# Coolest Advertisement Ever



## wsorfan4003 (Jan 14, 2013)

I found this on youtube a while back, I find it quite cool and kind of dramatic, thought I might share it... A little Dairyland pride...


----------



## tjcruiser (Jan 10, 2010)

I love those helicopter video sequences that zoom-in to the scene (train) fast, and then abruptly slow down in the zoom

I don't know why that "does it" for me, but it always does ... way cool.

TJ


----------



## wsorfan4003 (Jan 14, 2013)

tjcruiser said:


> I love those helicopter video sequences that zoom-in to the scene (train) fast, and then abruptly slow down in the zoom
> 
> I don't know why that "does it" for me, but it always does ... way cool.
> 
> TJ


I've watched this video quite a few times, and am not sure if I noticed that, or just didn't pay attention to it until now But I see what you mean, it is a very cool effect


----------



## wsorfan4003 (Jan 14, 2013)

TheTrainMan said:


> uggghhhhh
> 
> the education filter wont let me watch it


Education filter?? :laugh::laugh:


----------



## gunrunnerjohn (Nov 10, 2010)

Yep, silly school administrators, they want kids in school to learn something.


----------



## wsorfan4003 (Jan 14, 2013)

gunrunnerjohn said:


> Yep, silly school administrators, they want kids in school to learn something.

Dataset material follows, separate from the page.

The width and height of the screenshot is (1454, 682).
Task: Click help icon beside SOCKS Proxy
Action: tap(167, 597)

Yessir, I think by time I was a senior in high school, the school district blocked more than 99% of the internet. It felt like we were in a Communist country...


----------



## Hellgate (Nov 9, 2011)

When I was in school, www.handsoffmycomputer.com worked around that problem


----------



## wsorfan4003 (Jan 14, 2013)

Hellgate said:


> When I was in school, www.handsoffmycomputer.com worked around that problem


ah yes... proxy servers, used a bunch of em, problem was the district kept catching on so they only lasted a few weeks before you had to find a new one. :laugh:


----------



## mopac (Feb 24, 2011)

I am not familar with the W&S, but it looks cool. May not be a bad idea for a thread.
Everybody could post a video of their favorite railroad. And a little history of who they
merged with or were took over by. My favorite RR does not exist anymore.


----------



## wsorfan4003 (Jan 14, 2013)

mopac said:


> I am not familar with the W&S, but it looks cool. May not be a bad idea for a thread.
> Everybody could post a video of their favorite railroad. And a little history of who they
> merged with or were took over by. My favorite RR does not exist anymore.

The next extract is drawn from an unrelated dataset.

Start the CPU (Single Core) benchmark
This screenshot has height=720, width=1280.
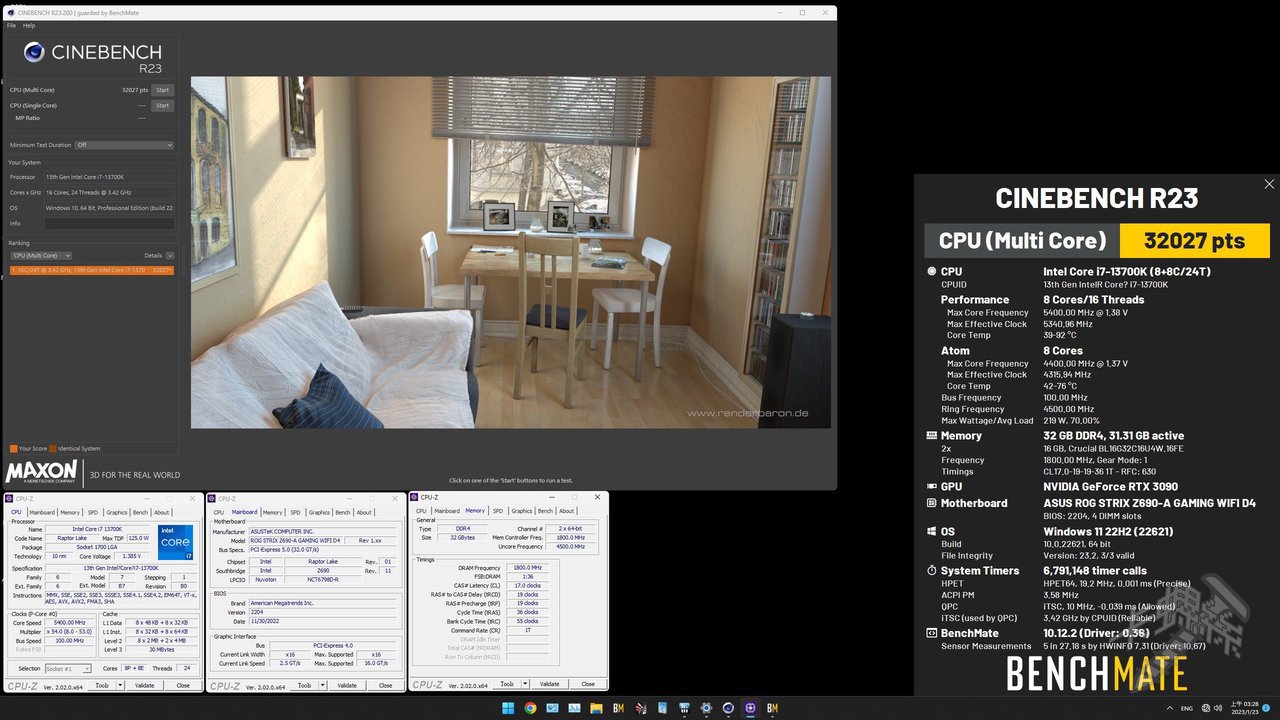[162, 105]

It is a good idea for a thread... :thumbsup: The WSOR started in 1980 and currently operates about 700 miles in Southern WI and northern Illinois... Watco, an owner of many small railroads purchased it in 2012, but announced that the WSOR will keep its name...


----------



## mopac (Feb 24, 2011)

I hope they do get to keep their name. My favorite road was the missouri pacific.
They merged with UP in 1982 and they were to keep their identity also. It did not
last long. Some of the mopac locos were painted yellow and gray just like UP
engines and had Missori Pacific instead of Union Pacific lettering. It wasn't long
and the missori pacific name was gone for good. Well, till the heritage unit was built.


----------



## wsorfan4003 (Jan 14, 2013)

mopac said:


> I hope they do get to keep their name. My favorite road was the missouri pacific.
> They merged with UP in 1982 and they were to keep their identity also. It did not
> last long. Some of the mopac locos were painted yellow and gray just like UP
> engines and had Missori Pacific instead of Union Pacific lettering. It wasn't long
> and the missori pacific name was gone for good. Well, till the heritage unit was built.

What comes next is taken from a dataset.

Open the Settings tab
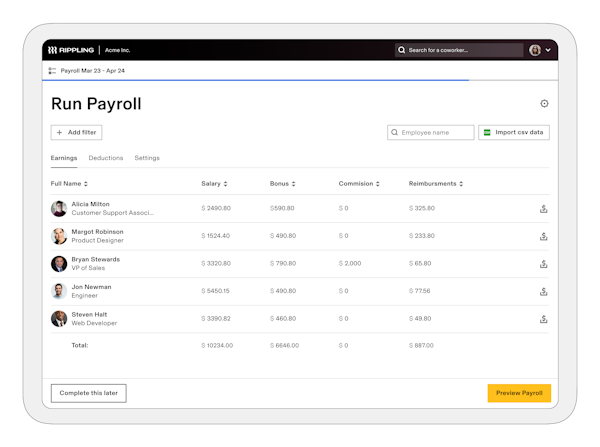The image size is (600, 447). [147, 158]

True.. It could happen, but I certainly hope it doesn't


----------



## wsorfan4003 (Jan 14, 2013)

TheTrainMan said:


> Hope what doesn't happen?


Wisconsin and Southern losing its road name.


----------



## wsorfan4003 (Jan 14, 2013)

TheTrainMan said:


> Aww that sucks  but why. Is it becuase 2 railroads merging or something


Nobody merged, a rail transportation company that owns many short lines bought them.


----------